### Exercise aim
Which lines in the records below contain the word "computer"? Copy each of them.

### Raw data
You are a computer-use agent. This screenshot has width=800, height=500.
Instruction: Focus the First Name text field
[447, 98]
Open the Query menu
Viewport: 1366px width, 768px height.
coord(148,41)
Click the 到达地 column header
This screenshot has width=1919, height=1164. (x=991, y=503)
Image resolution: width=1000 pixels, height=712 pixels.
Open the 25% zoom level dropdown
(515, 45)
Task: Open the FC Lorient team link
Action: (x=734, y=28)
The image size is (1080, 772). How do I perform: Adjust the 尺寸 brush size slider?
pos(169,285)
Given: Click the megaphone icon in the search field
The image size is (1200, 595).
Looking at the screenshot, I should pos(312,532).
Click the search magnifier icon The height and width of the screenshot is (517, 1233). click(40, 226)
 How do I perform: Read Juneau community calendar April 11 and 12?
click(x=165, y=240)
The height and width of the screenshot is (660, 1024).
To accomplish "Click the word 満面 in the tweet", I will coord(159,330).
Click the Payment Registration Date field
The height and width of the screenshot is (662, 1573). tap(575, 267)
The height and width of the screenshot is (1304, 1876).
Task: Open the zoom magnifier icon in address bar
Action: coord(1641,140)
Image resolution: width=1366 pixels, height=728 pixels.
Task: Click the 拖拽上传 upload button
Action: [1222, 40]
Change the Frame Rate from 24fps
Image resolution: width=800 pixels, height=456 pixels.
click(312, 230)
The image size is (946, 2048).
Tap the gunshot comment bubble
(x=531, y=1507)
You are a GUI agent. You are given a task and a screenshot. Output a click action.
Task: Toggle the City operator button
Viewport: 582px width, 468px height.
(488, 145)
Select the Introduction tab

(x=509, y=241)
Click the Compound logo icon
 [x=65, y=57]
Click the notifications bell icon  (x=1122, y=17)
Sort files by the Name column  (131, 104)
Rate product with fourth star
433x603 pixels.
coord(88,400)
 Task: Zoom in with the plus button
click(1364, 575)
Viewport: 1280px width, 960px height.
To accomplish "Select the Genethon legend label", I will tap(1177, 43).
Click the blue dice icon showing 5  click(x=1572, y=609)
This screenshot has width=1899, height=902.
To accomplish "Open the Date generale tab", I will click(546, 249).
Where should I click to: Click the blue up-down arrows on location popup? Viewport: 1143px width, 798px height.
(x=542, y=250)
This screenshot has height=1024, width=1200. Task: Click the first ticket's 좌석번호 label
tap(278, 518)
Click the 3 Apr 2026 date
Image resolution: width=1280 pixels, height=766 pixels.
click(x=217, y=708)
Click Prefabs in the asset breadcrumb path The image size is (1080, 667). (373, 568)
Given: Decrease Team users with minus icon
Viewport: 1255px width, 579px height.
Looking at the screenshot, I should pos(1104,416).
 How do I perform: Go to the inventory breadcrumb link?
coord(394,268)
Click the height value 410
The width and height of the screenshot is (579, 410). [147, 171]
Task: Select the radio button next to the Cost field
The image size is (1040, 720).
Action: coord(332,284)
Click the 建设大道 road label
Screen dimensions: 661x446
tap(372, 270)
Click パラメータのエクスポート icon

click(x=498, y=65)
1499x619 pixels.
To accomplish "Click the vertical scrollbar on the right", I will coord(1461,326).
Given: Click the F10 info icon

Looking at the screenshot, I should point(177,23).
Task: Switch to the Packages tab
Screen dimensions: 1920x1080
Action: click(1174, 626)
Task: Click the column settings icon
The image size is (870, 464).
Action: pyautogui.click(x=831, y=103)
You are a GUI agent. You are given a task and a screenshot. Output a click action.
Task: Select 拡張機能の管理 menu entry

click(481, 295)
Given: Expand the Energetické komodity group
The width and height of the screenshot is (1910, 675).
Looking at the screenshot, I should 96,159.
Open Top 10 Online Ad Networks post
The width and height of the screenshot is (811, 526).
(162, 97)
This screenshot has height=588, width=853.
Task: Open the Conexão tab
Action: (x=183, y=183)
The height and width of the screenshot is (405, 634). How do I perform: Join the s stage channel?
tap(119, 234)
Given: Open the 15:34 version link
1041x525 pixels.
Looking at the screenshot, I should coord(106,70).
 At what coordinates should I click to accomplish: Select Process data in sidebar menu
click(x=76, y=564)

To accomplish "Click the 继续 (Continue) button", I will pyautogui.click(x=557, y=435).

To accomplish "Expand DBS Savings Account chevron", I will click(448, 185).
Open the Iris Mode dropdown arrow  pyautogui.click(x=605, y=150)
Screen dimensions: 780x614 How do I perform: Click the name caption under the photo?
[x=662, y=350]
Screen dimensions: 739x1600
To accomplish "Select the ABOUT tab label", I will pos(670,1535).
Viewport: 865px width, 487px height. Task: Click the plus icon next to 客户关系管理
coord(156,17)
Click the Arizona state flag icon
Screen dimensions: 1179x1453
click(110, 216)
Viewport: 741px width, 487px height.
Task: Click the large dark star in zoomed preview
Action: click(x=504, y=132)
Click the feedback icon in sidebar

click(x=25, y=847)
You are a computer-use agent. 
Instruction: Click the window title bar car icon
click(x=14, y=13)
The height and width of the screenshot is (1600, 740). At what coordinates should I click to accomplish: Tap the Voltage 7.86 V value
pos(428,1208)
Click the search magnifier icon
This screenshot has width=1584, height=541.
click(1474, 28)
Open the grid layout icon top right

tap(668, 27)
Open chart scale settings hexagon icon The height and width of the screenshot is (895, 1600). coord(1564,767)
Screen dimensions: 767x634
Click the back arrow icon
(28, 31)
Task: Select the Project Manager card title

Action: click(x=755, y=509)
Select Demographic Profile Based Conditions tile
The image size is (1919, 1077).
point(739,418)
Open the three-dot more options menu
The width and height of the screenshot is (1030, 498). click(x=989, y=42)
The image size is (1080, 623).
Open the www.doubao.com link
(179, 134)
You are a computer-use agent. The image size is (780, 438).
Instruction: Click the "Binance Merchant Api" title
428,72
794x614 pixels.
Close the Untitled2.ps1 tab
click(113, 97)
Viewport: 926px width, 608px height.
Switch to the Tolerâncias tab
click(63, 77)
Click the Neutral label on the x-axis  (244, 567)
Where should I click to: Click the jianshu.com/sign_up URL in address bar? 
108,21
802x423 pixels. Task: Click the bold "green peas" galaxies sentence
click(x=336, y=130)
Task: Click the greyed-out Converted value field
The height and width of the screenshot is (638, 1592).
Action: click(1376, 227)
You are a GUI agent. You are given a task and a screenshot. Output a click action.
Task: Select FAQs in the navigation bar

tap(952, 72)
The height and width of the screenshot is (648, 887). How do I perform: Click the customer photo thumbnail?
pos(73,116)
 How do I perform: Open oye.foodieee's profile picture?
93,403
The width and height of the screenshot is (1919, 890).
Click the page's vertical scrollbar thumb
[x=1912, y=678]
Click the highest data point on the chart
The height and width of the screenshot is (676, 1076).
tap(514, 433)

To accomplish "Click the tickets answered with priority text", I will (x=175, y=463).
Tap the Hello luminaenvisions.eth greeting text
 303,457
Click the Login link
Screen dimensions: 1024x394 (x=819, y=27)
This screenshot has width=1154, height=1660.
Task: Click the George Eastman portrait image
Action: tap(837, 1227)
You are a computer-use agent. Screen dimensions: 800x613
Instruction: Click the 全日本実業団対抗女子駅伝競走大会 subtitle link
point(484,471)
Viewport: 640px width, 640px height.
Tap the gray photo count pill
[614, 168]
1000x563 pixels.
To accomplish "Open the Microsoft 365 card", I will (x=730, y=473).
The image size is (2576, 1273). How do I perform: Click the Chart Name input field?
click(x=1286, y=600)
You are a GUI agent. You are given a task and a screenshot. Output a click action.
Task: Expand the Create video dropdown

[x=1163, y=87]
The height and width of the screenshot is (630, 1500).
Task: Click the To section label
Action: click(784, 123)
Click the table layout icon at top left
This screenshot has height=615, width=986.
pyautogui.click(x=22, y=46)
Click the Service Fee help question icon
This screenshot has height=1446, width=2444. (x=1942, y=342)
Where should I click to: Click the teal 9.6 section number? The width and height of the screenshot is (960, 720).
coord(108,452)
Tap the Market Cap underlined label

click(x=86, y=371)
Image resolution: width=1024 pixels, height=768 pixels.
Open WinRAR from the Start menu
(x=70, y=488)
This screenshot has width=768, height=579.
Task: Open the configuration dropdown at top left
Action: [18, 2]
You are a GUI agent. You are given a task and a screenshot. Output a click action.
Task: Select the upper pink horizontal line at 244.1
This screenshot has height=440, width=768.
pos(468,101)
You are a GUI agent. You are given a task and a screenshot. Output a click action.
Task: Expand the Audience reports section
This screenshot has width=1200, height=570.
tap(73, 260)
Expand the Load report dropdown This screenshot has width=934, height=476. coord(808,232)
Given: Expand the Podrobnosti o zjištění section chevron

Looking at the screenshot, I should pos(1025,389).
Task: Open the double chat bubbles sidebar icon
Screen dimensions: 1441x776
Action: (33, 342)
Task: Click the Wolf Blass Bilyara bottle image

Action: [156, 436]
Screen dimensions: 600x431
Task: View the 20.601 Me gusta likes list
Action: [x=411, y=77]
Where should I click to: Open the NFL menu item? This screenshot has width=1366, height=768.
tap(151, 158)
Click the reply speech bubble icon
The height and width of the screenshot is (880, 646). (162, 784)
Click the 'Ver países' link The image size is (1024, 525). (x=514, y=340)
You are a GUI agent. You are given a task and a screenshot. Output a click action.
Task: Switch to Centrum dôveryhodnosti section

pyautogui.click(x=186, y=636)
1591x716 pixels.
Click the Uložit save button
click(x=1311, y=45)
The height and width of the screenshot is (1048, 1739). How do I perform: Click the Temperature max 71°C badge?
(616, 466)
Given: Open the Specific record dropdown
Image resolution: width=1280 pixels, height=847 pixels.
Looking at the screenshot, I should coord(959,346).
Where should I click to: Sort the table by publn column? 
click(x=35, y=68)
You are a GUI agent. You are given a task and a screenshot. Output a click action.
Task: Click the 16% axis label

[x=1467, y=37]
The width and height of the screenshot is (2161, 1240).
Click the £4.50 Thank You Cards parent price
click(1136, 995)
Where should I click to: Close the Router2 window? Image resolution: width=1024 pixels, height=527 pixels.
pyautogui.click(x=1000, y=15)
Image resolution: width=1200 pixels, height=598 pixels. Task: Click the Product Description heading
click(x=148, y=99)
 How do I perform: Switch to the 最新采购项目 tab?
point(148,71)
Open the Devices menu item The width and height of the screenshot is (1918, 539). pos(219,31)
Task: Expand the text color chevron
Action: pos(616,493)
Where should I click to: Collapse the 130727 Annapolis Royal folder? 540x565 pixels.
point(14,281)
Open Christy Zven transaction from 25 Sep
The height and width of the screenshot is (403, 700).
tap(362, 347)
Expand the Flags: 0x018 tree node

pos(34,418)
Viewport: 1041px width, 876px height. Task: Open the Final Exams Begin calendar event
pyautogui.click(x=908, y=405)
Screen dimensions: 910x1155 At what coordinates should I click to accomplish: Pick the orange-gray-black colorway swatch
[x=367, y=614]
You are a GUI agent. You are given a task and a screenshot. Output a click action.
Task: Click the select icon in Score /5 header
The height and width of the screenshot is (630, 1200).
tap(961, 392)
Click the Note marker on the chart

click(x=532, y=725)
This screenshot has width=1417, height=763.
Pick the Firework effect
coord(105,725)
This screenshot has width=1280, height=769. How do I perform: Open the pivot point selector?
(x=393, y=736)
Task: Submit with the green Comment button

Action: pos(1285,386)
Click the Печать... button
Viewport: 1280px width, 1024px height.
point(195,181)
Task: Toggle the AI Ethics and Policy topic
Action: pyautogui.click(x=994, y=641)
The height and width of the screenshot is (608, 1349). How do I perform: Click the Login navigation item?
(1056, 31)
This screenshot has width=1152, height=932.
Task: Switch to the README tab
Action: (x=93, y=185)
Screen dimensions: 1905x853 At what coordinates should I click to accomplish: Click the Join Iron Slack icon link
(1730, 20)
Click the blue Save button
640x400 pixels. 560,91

### Result
You are a computer-use agent. This screenshot has width=800, height=500.
You are a computer-use agent. 
You are a computer-use agent. The image size is (780, 438).
You are a computer-use agent. Screen dimensions: 800x613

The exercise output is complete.